▸ **EXERCISE BRIEF**: Find every line containing the string "avatar" in the data below, and report how many there are, with no other words.

BEGIN SUPPLIED DATA

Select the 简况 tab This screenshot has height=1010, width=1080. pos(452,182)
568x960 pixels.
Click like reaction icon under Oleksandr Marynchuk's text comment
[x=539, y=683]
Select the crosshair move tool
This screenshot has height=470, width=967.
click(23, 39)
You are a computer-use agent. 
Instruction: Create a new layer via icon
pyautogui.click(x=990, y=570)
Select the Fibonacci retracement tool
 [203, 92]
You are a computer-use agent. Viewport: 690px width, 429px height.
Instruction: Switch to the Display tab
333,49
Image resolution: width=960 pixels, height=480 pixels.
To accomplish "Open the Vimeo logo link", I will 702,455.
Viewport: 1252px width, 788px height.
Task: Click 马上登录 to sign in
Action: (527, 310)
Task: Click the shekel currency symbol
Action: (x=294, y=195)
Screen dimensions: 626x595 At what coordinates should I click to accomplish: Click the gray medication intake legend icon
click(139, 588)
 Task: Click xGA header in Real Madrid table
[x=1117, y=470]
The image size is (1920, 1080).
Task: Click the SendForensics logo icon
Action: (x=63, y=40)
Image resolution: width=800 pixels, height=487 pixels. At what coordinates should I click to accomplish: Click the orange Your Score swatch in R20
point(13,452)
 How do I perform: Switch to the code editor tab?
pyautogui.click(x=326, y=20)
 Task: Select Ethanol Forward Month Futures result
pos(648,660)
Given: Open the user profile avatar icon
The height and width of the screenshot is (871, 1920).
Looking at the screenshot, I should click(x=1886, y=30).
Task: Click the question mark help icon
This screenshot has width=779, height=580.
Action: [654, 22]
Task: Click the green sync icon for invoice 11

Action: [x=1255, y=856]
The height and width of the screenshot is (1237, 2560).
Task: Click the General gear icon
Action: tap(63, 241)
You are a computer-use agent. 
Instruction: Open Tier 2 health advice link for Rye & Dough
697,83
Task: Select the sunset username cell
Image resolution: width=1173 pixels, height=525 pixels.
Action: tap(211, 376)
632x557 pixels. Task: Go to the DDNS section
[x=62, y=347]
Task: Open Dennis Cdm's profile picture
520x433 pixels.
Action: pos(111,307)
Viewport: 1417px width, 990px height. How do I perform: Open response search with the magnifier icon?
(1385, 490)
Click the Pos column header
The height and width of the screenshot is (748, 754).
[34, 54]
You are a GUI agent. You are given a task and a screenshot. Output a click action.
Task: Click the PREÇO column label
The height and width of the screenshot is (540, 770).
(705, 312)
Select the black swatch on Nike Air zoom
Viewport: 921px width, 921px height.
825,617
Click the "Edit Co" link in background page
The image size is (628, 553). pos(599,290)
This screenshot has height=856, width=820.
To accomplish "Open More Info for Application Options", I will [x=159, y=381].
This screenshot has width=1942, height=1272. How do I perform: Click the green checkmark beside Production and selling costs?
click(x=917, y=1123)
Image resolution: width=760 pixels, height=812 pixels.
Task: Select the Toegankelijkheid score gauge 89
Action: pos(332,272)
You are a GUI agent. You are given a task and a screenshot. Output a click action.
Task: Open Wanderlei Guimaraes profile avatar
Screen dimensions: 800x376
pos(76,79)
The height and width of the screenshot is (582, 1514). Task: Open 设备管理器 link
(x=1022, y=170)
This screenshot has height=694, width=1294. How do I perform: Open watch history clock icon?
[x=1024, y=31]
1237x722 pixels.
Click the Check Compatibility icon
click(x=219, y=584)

END SUPPLIED DATA

▸ **EXERCISE OUTPUT**: 2